HarnessThe runtime that runs the model and exposes tools to it. Claude Code is a harness whether it's running as a CLI, an IDE extension, or via the SDK. Cursor, Cline, and Aider are other harnesses.
ModelThe actual AI (Opus, Sonnet, or Haiku for Claude). Runs inside the harness and uses the tools the harness provides. The harness is the body. The model is the brain.
ToolA function the harness exposes to the model: read a file, run a bash command, search the web, edit code. Tools are how the model actually does things in your environment.
TokenThe unit the model thinks in. Roughly 0.75 of an English word. Both your input and the model's output cost tokens. Long sessions, big files, and verbose responses burn through them.
Context windowThe model's working memory for the current session, measured in tokens. Finite. Once you fill it, performance degrades. Subagents and /compact are how you protect it.
MCP (Model Context Protocol)A standard for connecting external services to the harness as tools. Slack, calendar, databases, browsers can all be MCPs.
SubagentA sub-process the main agent spawns for one task. Has its own context window. Returns just the answer to the parent.
Skill (slash command)A reusable workflow. Markdown file with a prompt and rules. Invoked with /name.
HookA shell command the harness runs automatically at lifecycle events (before a tool runs, after a tool runs, on session start, on stop). Enforces behavior at the harness level instead of relying on the model to remember.
PluginA bundle of skills, hooks, and commands shipped together as one installable unit. The way power-user setups travel.
CLAUDE.md / AGENTS.mdA markdown file at the repo root the harness loads at session start. Tells the model who you are, project context, your hard rules. Different harnesses use different filenames (CLAUDE.md, AGENTS.md, .cursorrules) but the idea is the same.
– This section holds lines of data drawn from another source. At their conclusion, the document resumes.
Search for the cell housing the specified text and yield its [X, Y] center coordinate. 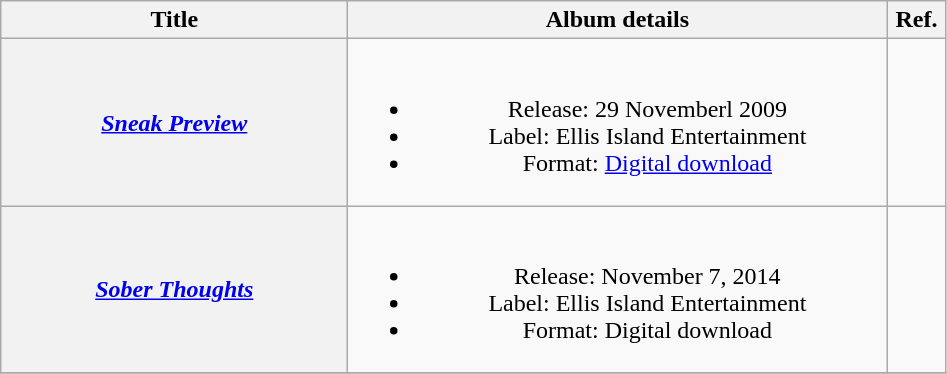
Release: November 7, 2014Label: Ellis Island EntertainmentFormat: Digital download [618, 290]
Release: 29 Novemberl 2009Label: Ellis Island EntertainmentFormat: Digital download [618, 122]
Sneak Preview [174, 122]
Ref. [916, 20]
Title [174, 20]
Album details [618, 20]
Sober Thoughts [174, 290]
Capture the cell that displays the provided text and extract its (x, y) central coordinate. 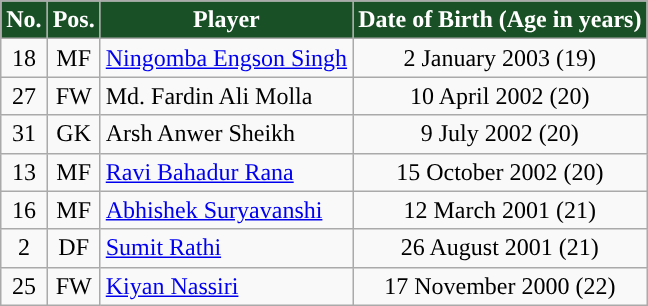
2 January 2003 (19) (500, 58)
12 March 2001 (21) (500, 210)
DF (74, 248)
15 October 2002 (20) (500, 172)
10 April 2002 (20) (500, 96)
2 (24, 248)
Sumit Rathi (226, 248)
Ravi Bahadur Rana (226, 172)
25 (24, 286)
16 (24, 210)
Date of Birth (Age in years) (500, 20)
Pos. (74, 20)
27 (24, 96)
No. (24, 20)
17 November 2000 (22) (500, 286)
26 August 2001 (21) (500, 248)
9 July 2002 (20) (500, 134)
Player (226, 20)
31 (24, 134)
GK (74, 134)
Kiyan Nassiri (226, 286)
Ningomba Engson Singh (226, 58)
13 (24, 172)
Arsh Anwer Sheikh (226, 134)
Abhishek Suryavanshi (226, 210)
Md. Fardin Ali Molla (226, 96)
18 (24, 58)
Detect which cell encompasses the target text, then output its [X, Y] center coordinate. 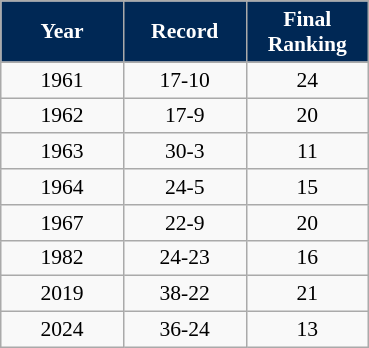
22-9 [184, 223]
16 [308, 258]
36-24 [184, 330]
2019 [62, 294]
21 [308, 294]
1961 [62, 80]
24-23 [184, 258]
2024 [62, 330]
Record [184, 32]
38-22 [184, 294]
1982 [62, 258]
1962 [62, 116]
Year [62, 32]
30-3 [184, 152]
11 [308, 152]
24-5 [184, 187]
15 [308, 187]
17-9 [184, 116]
1964 [62, 187]
Final Ranking [308, 32]
17-10 [184, 80]
1967 [62, 223]
13 [308, 330]
24 [308, 80]
1963 [62, 152]
Detect which cell encompasses the target text, then output its (X, Y) center coordinate. 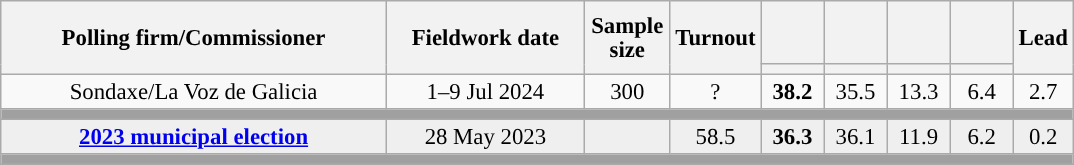
11.9 (918, 138)
36.1 (856, 138)
Turnout (716, 38)
2023 municipal election (194, 138)
Lead (1043, 38)
Sondaxe/La Voz de Galicia (194, 92)
36.3 (792, 138)
0.2 (1043, 138)
35.5 (856, 92)
Sample size (627, 38)
6.4 (982, 92)
Polling firm/Commissioner (194, 38)
2.7 (1043, 92)
? (716, 92)
300 (627, 92)
13.3 (918, 92)
1–9 Jul 2024 (485, 92)
38.2 (792, 92)
6.2 (982, 138)
Fieldwork date (485, 38)
28 May 2023 (485, 138)
58.5 (716, 138)
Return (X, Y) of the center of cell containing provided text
MemoryA persistent personal store outside any single session. Auto-loads at session start. Different from CLAUDE.md (which is repo-level and committed); memory is personal and follows you across every session in a project.
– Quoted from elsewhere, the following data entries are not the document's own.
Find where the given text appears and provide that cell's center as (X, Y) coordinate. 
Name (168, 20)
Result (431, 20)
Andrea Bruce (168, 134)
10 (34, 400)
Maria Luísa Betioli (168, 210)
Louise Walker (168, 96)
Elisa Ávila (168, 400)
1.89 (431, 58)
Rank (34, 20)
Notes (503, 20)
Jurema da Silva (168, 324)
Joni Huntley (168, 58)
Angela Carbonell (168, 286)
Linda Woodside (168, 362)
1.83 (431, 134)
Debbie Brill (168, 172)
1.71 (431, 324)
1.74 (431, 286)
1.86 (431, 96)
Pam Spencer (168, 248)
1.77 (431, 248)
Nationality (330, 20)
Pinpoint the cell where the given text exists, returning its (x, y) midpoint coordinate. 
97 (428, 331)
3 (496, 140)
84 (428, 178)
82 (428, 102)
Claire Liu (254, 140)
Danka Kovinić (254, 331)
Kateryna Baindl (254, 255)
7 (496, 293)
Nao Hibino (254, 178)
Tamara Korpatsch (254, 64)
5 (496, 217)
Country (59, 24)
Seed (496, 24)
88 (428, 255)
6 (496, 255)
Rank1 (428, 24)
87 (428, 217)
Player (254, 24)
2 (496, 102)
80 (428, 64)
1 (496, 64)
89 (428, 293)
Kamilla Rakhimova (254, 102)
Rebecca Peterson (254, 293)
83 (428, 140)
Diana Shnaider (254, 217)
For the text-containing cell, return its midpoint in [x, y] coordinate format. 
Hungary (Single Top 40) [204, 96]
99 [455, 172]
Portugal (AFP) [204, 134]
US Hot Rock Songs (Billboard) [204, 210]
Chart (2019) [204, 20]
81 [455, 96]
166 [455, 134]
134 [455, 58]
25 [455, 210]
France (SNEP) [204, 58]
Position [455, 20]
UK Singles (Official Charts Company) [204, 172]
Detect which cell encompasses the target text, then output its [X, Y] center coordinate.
Plan modeA mode where the model writes a plan before it can edit anything. Forces planning instead of one-shot editing. Toggle with shift+tab in Claude Code.
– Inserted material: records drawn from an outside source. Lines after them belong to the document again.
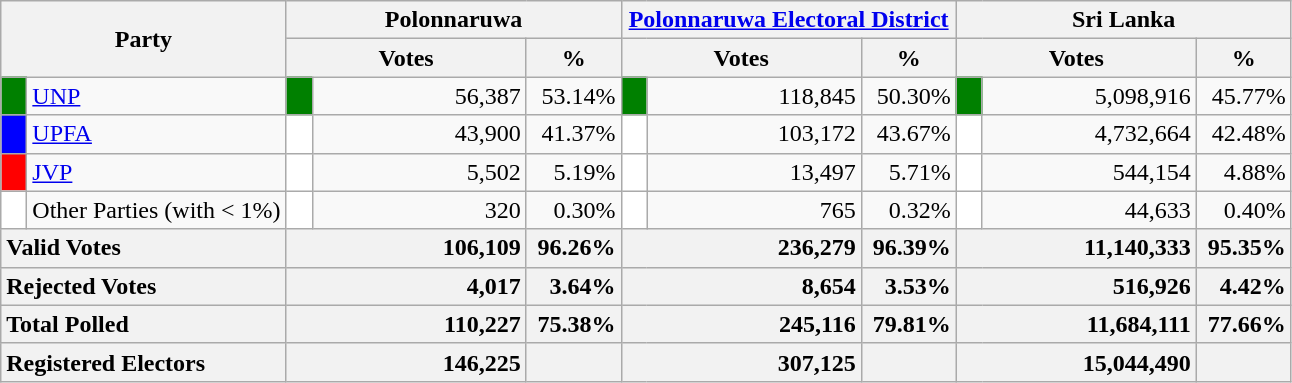
96.26% [574, 248]
5,502 [419, 172]
13,497 [754, 172]
765 [754, 210]
Sri Lanka [1124, 20]
3.64% [574, 286]
5,098,916 [1089, 96]
96.39% [908, 248]
11,140,333 [1076, 248]
Total Polled [144, 324]
103,172 [754, 134]
JVP [156, 172]
Rejected Votes [144, 286]
516,926 [1076, 286]
118,845 [754, 96]
8,654 [741, 286]
79.81% [908, 324]
77.66% [1244, 324]
5.19% [574, 172]
4.88% [1244, 172]
236,279 [741, 248]
95.35% [1244, 248]
4,732,664 [1089, 134]
307,125 [741, 362]
11,684,111 [1076, 324]
Polonnaruwa Electoral District [788, 20]
43,900 [419, 134]
75.38% [574, 324]
44,633 [1089, 210]
5.71% [908, 172]
4,017 [406, 286]
45.77% [1244, 96]
41.37% [574, 134]
UPFA [156, 134]
0.40% [1244, 210]
146,225 [406, 362]
245,116 [741, 324]
Party [144, 39]
320 [419, 210]
544,154 [1089, 172]
56,387 [419, 96]
0.30% [574, 210]
53.14% [574, 96]
15,044,490 [1076, 362]
3.53% [908, 286]
Valid Votes [144, 248]
50.30% [908, 96]
UNP [156, 96]
Registered Electors [144, 362]
4.42% [1244, 286]
42.48% [1244, 134]
106,109 [406, 248]
110,227 [406, 324]
Polonnaruwa [454, 20]
43.67% [908, 134]
0.32% [908, 210]
Other Parties (with < 1%) [156, 210]
Extract the (X, Y) coordinate from the center of the cell holding the provided text.  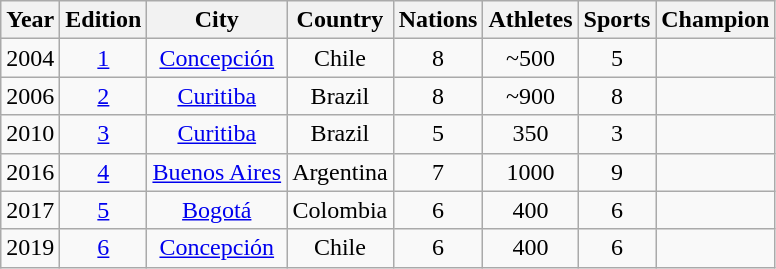
City (217, 20)
Champion (716, 20)
350 (530, 134)
Edition (104, 20)
~500 (530, 58)
Year (30, 20)
Buenos Aires (217, 172)
1000 (530, 172)
1 (104, 58)
Country (340, 20)
Colombia (340, 210)
2019 (30, 248)
Argentina (340, 172)
9 (617, 172)
Athletes (530, 20)
2016 (30, 172)
2 (104, 96)
~900 (530, 96)
2004 (30, 58)
4 (104, 172)
7 (438, 172)
2017 (30, 210)
2006 (30, 96)
Nations (438, 20)
Bogotá (217, 210)
2010 (30, 134)
Sports (617, 20)
Return (x, y) of the center of cell containing provided text 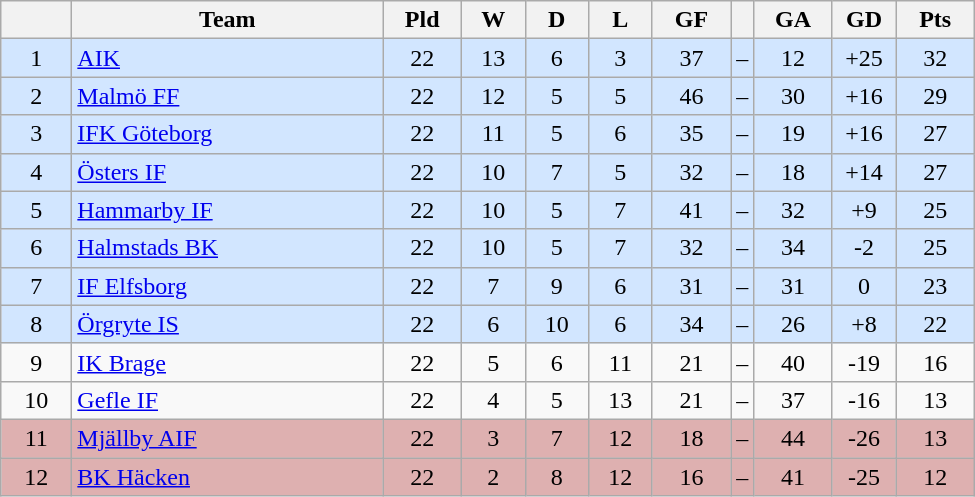
IF Elfsborg (228, 286)
GD (864, 20)
30 (794, 96)
AIK (228, 58)
Halmstads BK (228, 248)
Östers IF (228, 172)
1 (36, 58)
46 (692, 96)
35 (692, 134)
GF (692, 20)
IFK Göteborg (228, 134)
Pts (936, 20)
Mjällby AIF (228, 438)
Gefle IF (228, 400)
W (493, 20)
26 (794, 324)
Team (228, 20)
-25 (864, 477)
+8 (864, 324)
0 (864, 286)
Malmö FF (228, 96)
GA (794, 20)
-16 (864, 400)
29 (936, 96)
+14 (864, 172)
-2 (864, 248)
+9 (864, 210)
-19 (864, 362)
-26 (864, 438)
Hammarby IF (228, 210)
44 (794, 438)
40 (794, 362)
Pld (422, 20)
19 (794, 134)
D (557, 20)
L (621, 20)
+25 (864, 58)
BK Häcken (228, 477)
IK Brage (228, 362)
23 (936, 286)
Örgryte IS (228, 324)
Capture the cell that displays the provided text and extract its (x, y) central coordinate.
PermissionsA settings.json structure that pre-approves (or denies) tools and commands so you stop getting prompted on every routine action.

How to talk to AI

  • Direct, declarative. "Add a button to the header" beats "could you maybe add a button?" Politeness wastes tokens and signals you don't expect compliance.
  • Be specific. Name files, paste error messages verbatim, give exact strings when wording matters. Vague input gets generic output.
  • Tell it what NOT to do. Negative space is information. "Don't change the styles" or "don't add tests for this" prevents whole categories of unwanted output.
  • Quote yourself. If exact phrasing matters, hand it the phrasing. "Use this verbatim: ..." is faster than describing what you want.
  • Push back. When the output is wrong, lazy, or off-voice, say so plainly. The model adjusts. Tolerating mediocre output trains it that mediocre is acceptable.
  • Plan before big changes. "List the files you plan to edit and what changes go in each. Wait for my OK." Catches divergence before code is written.
  • Ask for summaries. Long sessions drift. "Summarize what we've decided in this session" is both a memory check and a context compactor.